Haben Sie – falls Sie Rechtshänder sind – schon mal versucht, die PC-Maus mit der linken Hand zu bedienen? Für die meisten Menschen ist das mühsam. Sie verwechseln ständig die Tasten und der Cursor macht nicht, was er soll. Unter Umständen zuckt die rechte Hand mit, obwohl sie die Maus gar nicht hält. Doch der Wechsel ist nicht nur anstrengend, sondern auch sinnvoll. «Das Gehirn lernt etwas Neues», sagt Theodor Landis (73), Neurologe und Spezialist für Händigkeit. «Das ist auf jeden Fall gesund.»

Dass wir eine Hand bevorzugen, liegt an der Struktur des Gehirns. Die Hirnhälften teilen sich die Arbeit auf: Die linke bearbeitet strukturierte, analytische Aufgaben wie Schreiben, Lesen und Rechnen. Rechts werden Gestik, räumliches Denken und schöpferische Aufgaben verarbeitet. Da die meisten Dinge, die wir tun, Anteile beider Hirnhälften enthalten, müssen sich diese unterhalten. Das tun sie über eine starke Nervenverbindung. Auch die Steuerung der Hände hängt von den Hemisphären ab – und zwar gegengleich. Die rechte Hand wird aus der linken, die linke Hand aus der rechten Hemisphäre gesteuert.

Falls Sie nach dieser Erklärung nicht mehr wissen, wo rechts und links ist, geht es Ihnen wie Ihrem Gehirn, wenn Sie die Maus in die linke Hand nehmen. Die gewohnten Wege der Informationsverarbeitung funktionieren nicht mehr. Das Gehirn muss sich neue suchen oder bauen. Erwiesen ist, dass beim Benutzen der nicht-dominanten Hand die Verbindungen zwischen den Hirnhälften stärker werden. Wenn die rechte Hand beim Üben zuckt, zeigt das, dass die Verschaltung noch nicht richtig funktioniert.

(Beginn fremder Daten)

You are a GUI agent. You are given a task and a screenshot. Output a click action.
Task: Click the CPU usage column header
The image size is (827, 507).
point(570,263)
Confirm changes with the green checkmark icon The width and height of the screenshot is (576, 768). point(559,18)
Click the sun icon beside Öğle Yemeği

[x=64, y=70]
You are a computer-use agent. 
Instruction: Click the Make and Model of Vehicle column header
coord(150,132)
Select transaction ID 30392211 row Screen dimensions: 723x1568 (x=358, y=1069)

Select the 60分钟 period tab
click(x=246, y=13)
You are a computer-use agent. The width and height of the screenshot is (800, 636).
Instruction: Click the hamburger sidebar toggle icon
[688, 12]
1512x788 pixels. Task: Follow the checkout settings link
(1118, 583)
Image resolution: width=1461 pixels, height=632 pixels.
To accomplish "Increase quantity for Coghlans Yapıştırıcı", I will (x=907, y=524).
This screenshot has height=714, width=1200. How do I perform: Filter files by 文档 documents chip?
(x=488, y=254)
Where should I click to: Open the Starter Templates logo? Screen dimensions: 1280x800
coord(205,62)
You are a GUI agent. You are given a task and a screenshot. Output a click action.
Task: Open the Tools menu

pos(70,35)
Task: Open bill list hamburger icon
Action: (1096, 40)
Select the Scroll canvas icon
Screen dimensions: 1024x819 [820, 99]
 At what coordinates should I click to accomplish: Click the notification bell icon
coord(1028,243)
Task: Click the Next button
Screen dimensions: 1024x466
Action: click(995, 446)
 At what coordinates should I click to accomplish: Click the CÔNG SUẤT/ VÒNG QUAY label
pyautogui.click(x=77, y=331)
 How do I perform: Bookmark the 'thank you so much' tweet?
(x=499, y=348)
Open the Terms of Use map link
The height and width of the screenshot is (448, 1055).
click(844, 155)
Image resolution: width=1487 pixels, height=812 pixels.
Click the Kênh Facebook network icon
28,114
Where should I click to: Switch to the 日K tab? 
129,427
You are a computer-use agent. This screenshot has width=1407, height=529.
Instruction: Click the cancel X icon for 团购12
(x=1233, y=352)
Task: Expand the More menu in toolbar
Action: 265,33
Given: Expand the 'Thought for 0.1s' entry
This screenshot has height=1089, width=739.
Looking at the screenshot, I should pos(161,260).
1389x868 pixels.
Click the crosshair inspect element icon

Da sich das Gehirn am liebsten den kürzesten Weg sucht, sind verschiedene Aufgaben beim Seitenwechsel unterschiedlich schwierig. «Mit der linken Hand zeichnen oder räumliche Aufgaben lösen wäre eventuell sogar leichter», sagt Landis. Diese Fähigkeiten werden gesteuert von der rechten Hirnseite, die auch die linke Hand steuert.

Linkshänder im Vorteil

Wer durchhält, ist nach etwa einem Monat mit der linken Hand fast genauso schnell wie mit der rechten. Ganz so gut wie mit der rechten Hand werden Links-Mauser aber nie. Bei Linkshändern ist das anders. Deshalb ging es bisher nur um Rechtshänder. Linkshänder haben es bei der Umstellung von links nach rechts nicht nur leichter, sondern werden durch Übung mit der rechten Hand sogar schneller als mit der linken.

Auch das liegt am Gehirn. «Linkshänder ist nicht gleich Linkshänder», erklärt Landis. «Bei mehr als 70 Prozent aller Linkshänder wird Sprache wie bei Rechtshändern in der linken Hemisphäre verarbeitet.» Ein Hinweis darauf, dass die Gehirnfunktionen bei vielen Linkshändern gleich verteilt sind wie bei Rechtshändern, auch wenn sie unterschiedliche Hände bevorzugen.

Andersrum mausen lohnt sich auch, weil Arbeit mit der Maus den Körper sehr einseitig belastet. Es kann zu Überlastungsbeschwerden wie Mausarm oder Karpaltunnelsyndrom kommen. Bringen spezielle ergonomische Arbeitsgeräte nichts, hilft nur noch Entlastung. Vorbeugen ist natürlich deutlich besser. Ausser dem Gehirn freut sich also auch der Körper über einen Seitenwechsel.